Lachine (La-sheen'), a summer residence of Quebec, 8 miles SW. of Montreal by rail. There is a canal hence to Montreal to avoid the Lachine Rapids of the St Lawrence. Pop. 5600.


Lachlan, an Australian river, a tributary of the Murrumbidgee, which flows to the Murray.

Lackawanna River

Lackawanna River, Pennsylvania, is a tributary of the Susquehanna, and its valley nearly coincides with the Wyoming and Lackawanna coal basin (55 miles long).

Lacock Abbey

Lacock Abbey, a Wiltshire seat, 3 1/2 miles S. by W. of Chippenham. Representing an Augus-tinian nunnery (1232), it was the home of W. H. Fox Talbot, the photographic inventor.

La Crosse

La Crosse, capital of La Crosse county, Wisconsin, stands on the Mississippi, at the mouth of La Crosse River, and at the junction of six railways, 195 miles by rail WNW. of Milwaukee. It has a Roman Catholic cathedral, and manufactures of farming-implements, engines and boilers, sashes and blinds, etc, besides large lumber-mills, iron-foundries, and breweries. Pop. (1870) 7785 ; (1900) 28,895.
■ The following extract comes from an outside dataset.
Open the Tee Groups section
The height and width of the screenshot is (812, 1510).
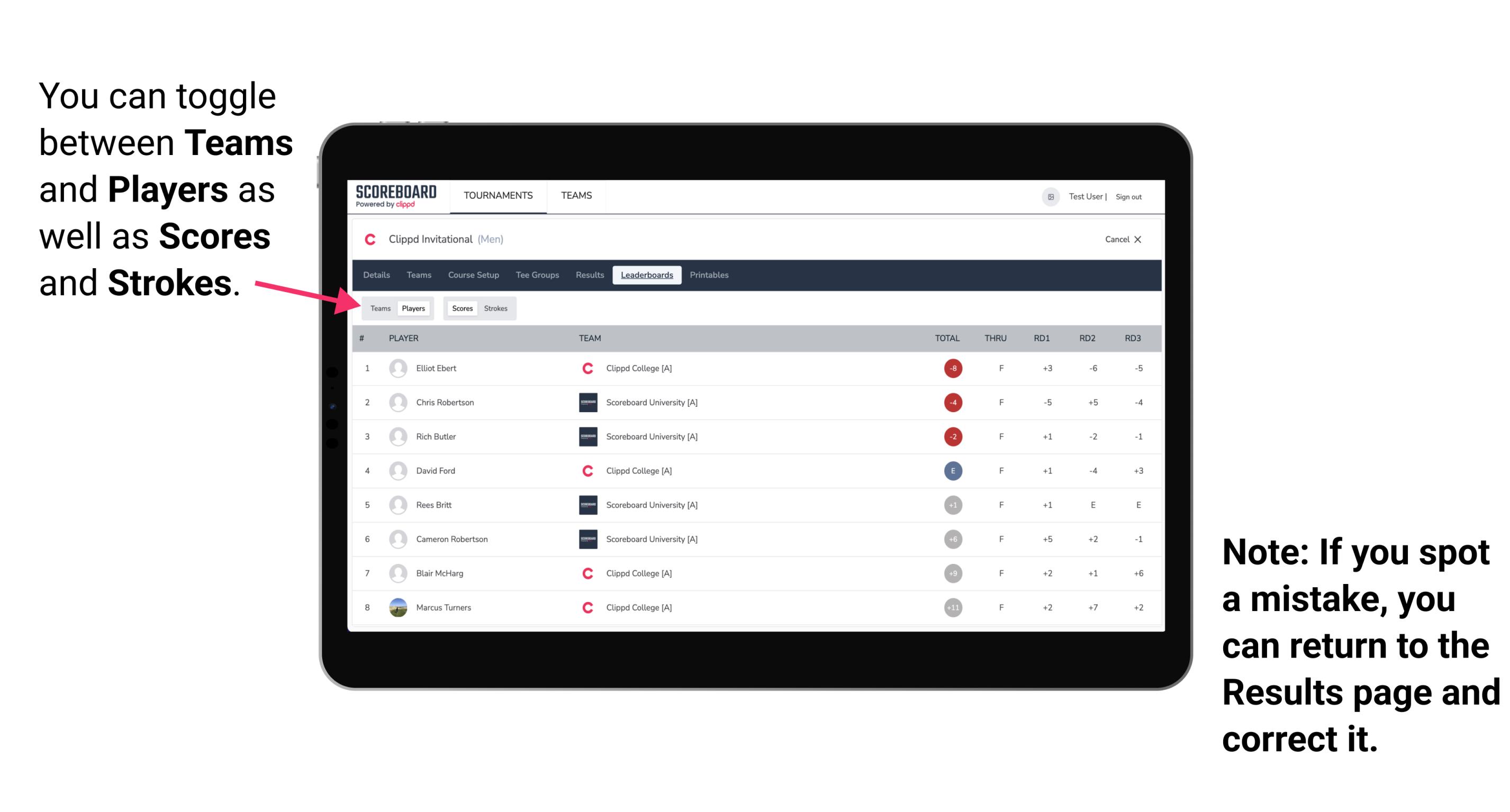point(535,275)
Ladakh', one of the outlying governorships of Cashmere, in the valley of the Upper Indus, and behind the great central range of the Himalayas. The Ladakhis, some 30,000, are of Turanian stock and Buddhists in religion. The capital is Leh.


Ladismith, (1) a village of 800 (named from a colonial governor's wife), in Cape Colony, at the southern base of the great Zwarte Bergen, 70 miles inland from Aliwal South. - A larger place is distinguished from it as Ladysmith (q.v.).
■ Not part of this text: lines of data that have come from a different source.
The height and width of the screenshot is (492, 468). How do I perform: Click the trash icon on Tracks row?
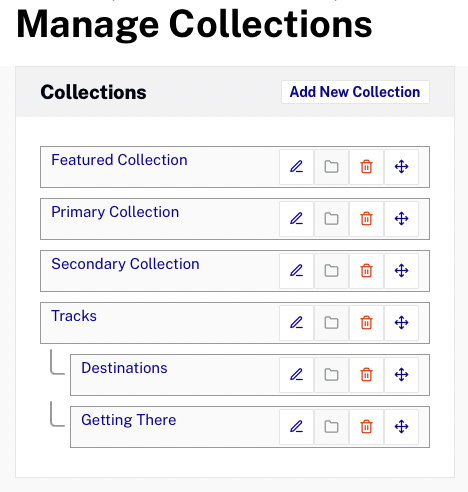(x=366, y=323)
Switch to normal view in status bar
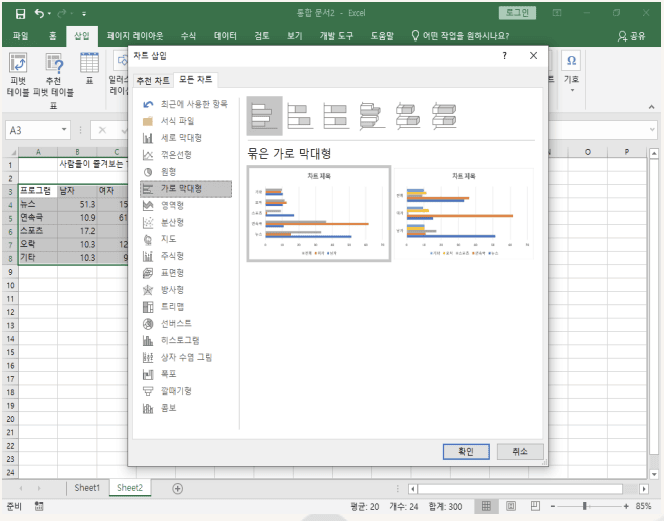This screenshot has width=664, height=521. 485,506
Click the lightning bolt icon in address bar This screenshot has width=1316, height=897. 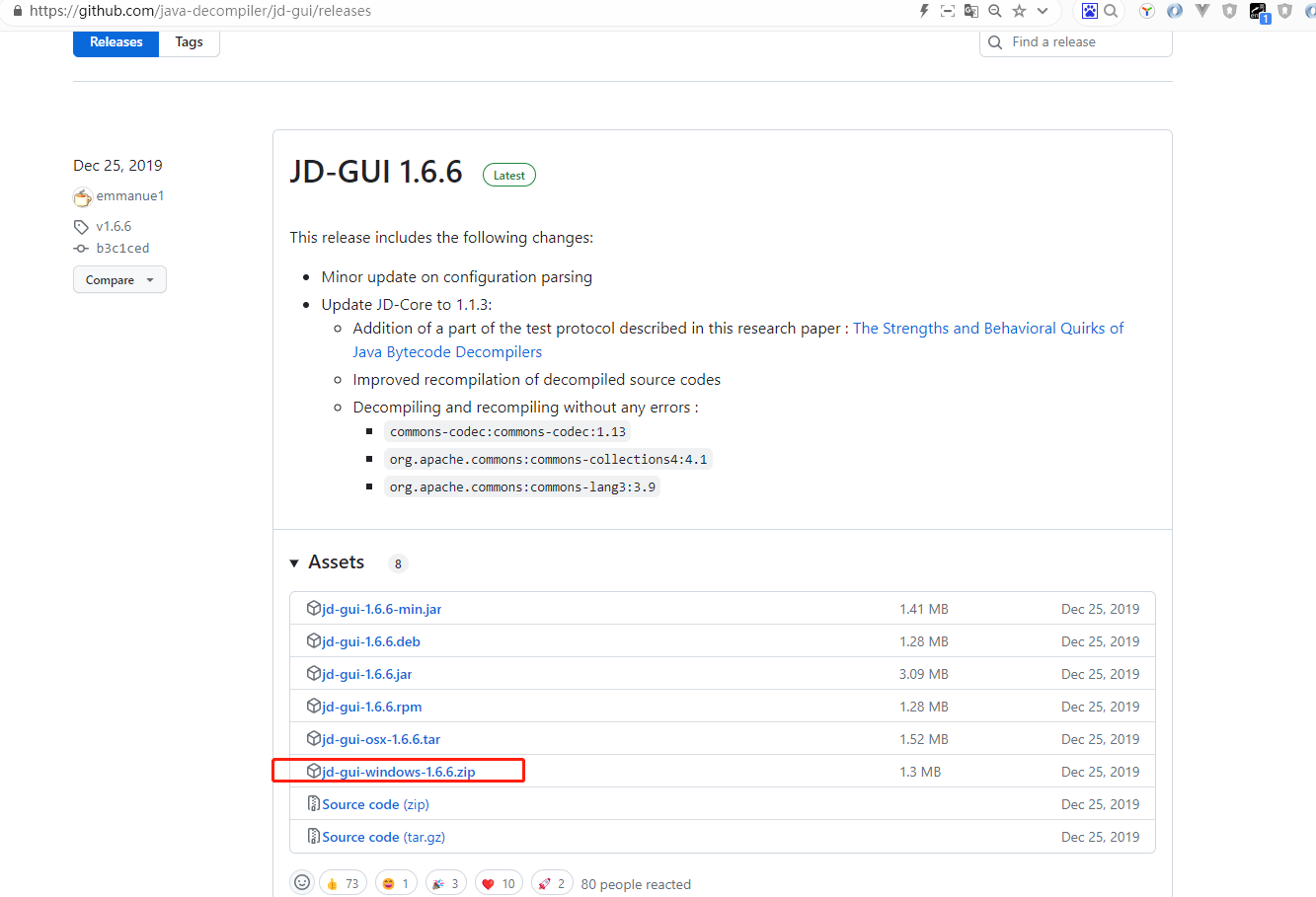tap(924, 11)
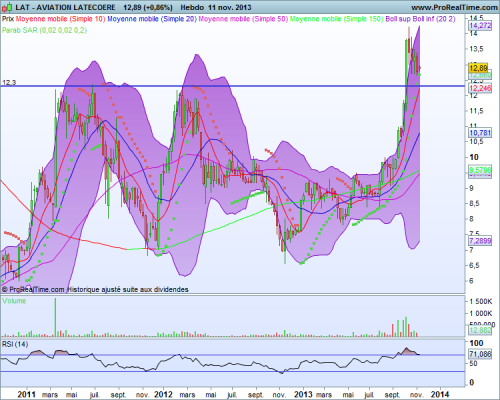500x400 pixels.
Task: Select the yellow 12,89 current price tag
Action: [x=478, y=68]
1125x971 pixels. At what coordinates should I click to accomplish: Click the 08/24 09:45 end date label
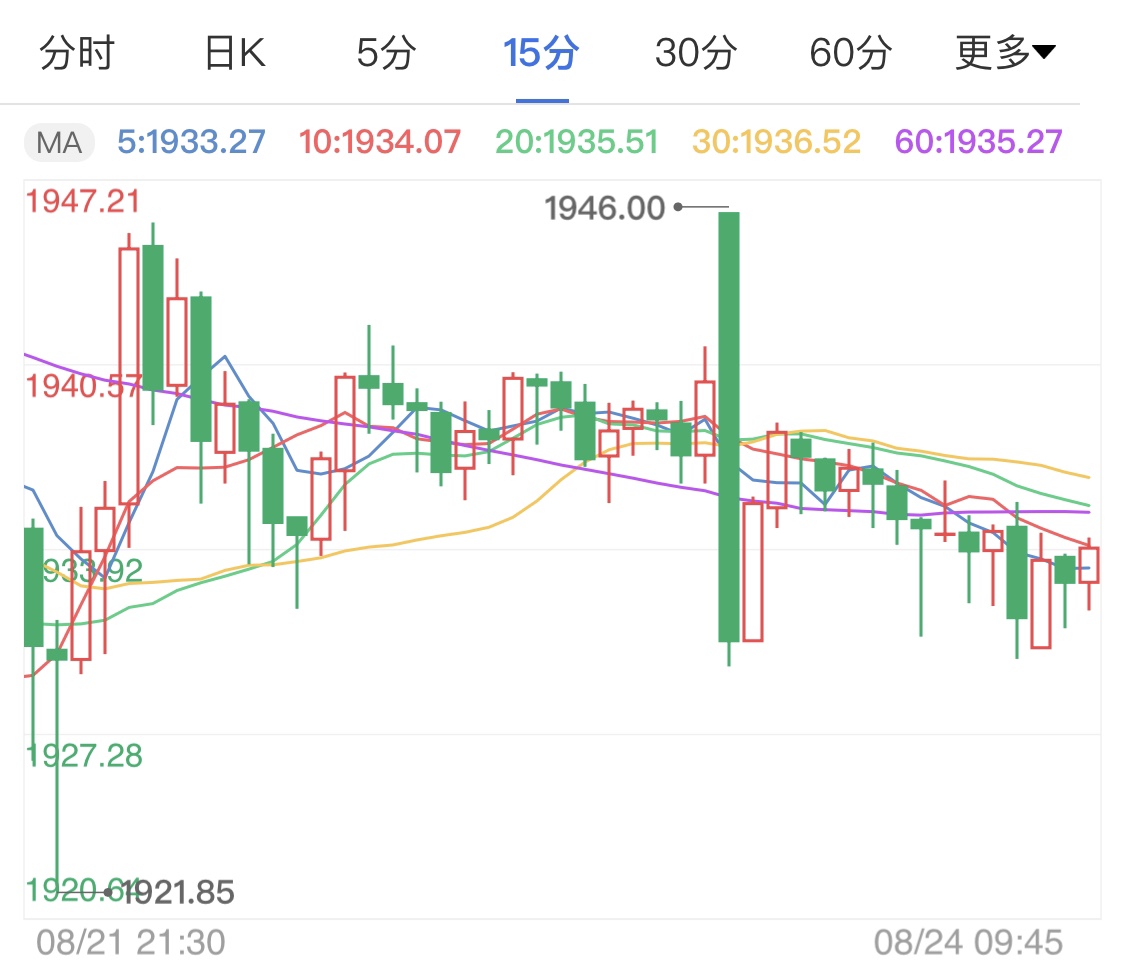click(x=968, y=942)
Lado, a station on the left bank of the White Nile, in 8° 5' N. lat., established by Gordon in 1875. The Lado enclave, over which Britain has sovereign rights, but through which it has leased to the Congo State certain rights of access to the Nile, extends from the river on the east to 30° E. long. on the west, the Congo boundary on the SW., and 8° 50' N. lat. on the north.


Lad'oga, Lake, the largest lake of Europe, a little N. of St Petersburg, on the Finnish frontier. It is 129 miles long and 78 broad. The lake receives the waters of Lakes Onega and Ilmen in Russia, and of Lake Saima and other lakes in Finland ; and its own waters are carried off to the Gulf of Finland by the Neva (q.v.). The average depth does not exceed 300 feet, except in the NW. (730 feet). The navigation is exceedingly dangerous owing to shallows and sunken rocks. Of the canals connected with it the chief is the Ladoga Canal (70 miles long and 60 feet wide). This canal-system forms the thoroughfare for a very extensive traffic between the Volga and the Baltic. Two of the islands in the northwest, Valaam and Konevetz, have monasteries (founded 900 and 1393) much visited by pilgrims.


Ladrones, or Mariana Islands, a group of fifteen islands in the western Pacific, north of the Carolines, in 13° - 21° N. lat. and 144° - 146° E. long., disposed In a row almost due north and south ; their united area is 420 sq. m. They were discovered by Magellan (1521), whose sailors called them the 'Thieves' (Ladrones) Islands;' in 1668 they received the name of Mariana Islands. A channel divides them into two groups. Most of the group are thickly wooded, and all are fruitful. Pop. 10,000. In 1898 Guam, the largest island (pop. 7000), was ceded by Spain to the United States, and in 1899 the remainder of the group were sold to Germany.